Poésie vivante
Par Sarah Elghazi
Les Trois Coups
En hommage à Robert Desnos, surréaliste et résistant, « les Quatre sans cou » nous montre les deux facettes du maître d’œuvre Christian Olivier, ici en retrait de sa faconde et de sa hargne jouissive bien connue des Têtes raides pour être tout au service du texte, des textes.
Troisième d’une série inédite de « concerts au théâtre » qui a commencé avec Birds on a Wire de Rosemary Standley et Dom La Nena, les Quatre sans cou la closent en beauté. Ce sont vraiment des moments doux et singuliers que ces concerts au théâtre, qui bénéficient d’une écoute et d’un silence assez inédits dans ces spectacles-là. C’est incongru et dépaysant, mais ici avec la certitude de retrouver un vieil ami (ou plutôt, pour ma part, un vieux grand frère), en la personne de Christian Olivier.
Comme un écho à l’album Corps de mots, qui faisait la part belle à la plupart des mêmes auteurs, le chanteur-diseur déroule pour nous le fil de poèmes qui lui sont chers – et qui ne sait pas comme un texte cher peut résonner à ses oreilles comme le récit de sa propre vie ? C’est à une visite de lui-même par fragments, une reconstitution de la colonne vertébrale de son inspiration poétique jamais démentie, que l’on assiste ici. Même si c’est parfois un peu déstabilisant de ne pas savoir où l’on en est dans cette revue littéraire, la magie saisit très vite, et on se laisse prendre aux jeux des sonorités et des ressemblances.

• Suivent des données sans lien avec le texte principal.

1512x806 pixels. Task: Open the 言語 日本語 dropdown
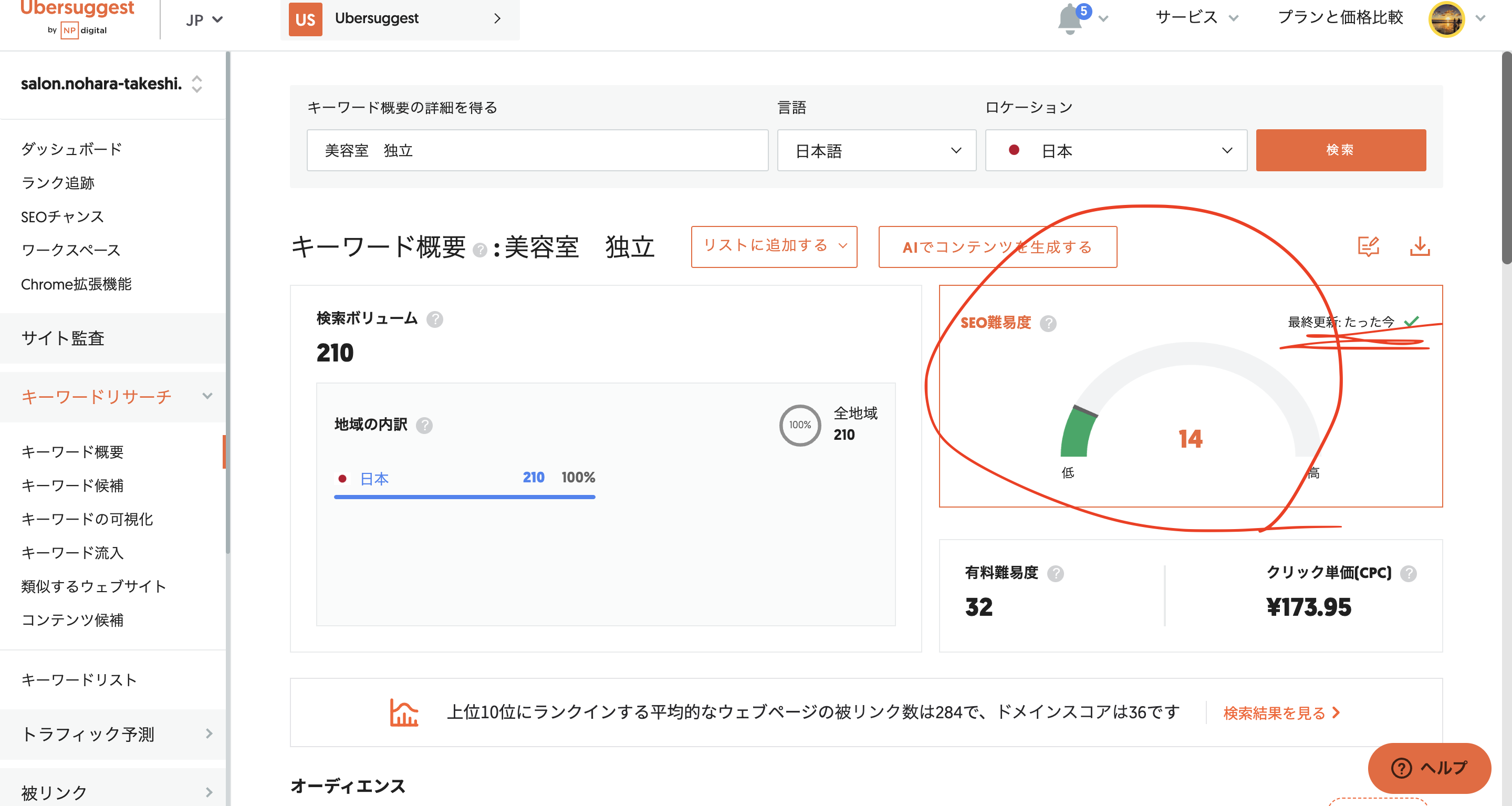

La malice de Queneau, la gravité de Maïakovski, la dureté de Houellebecq, la douceur de Prévert, l’engagement d’Alexandre Blok, la surréalité de Tristan Tzara et les jeux de mots en pagaille de… Desnos, qui boucle la boucle d’un panorama qu’a traversé la folie. On fouille avec lui sa bibliothèque, disposée respectueusement, comme sur un autel, sur une petite table de bois qui forme sobrement le seul décor de la scène, avec un micro et trois chaises… Mais les livres occupent toute la place, et les mots emplissent l’espace à tel point qu’il n’y a plus besoin de décor.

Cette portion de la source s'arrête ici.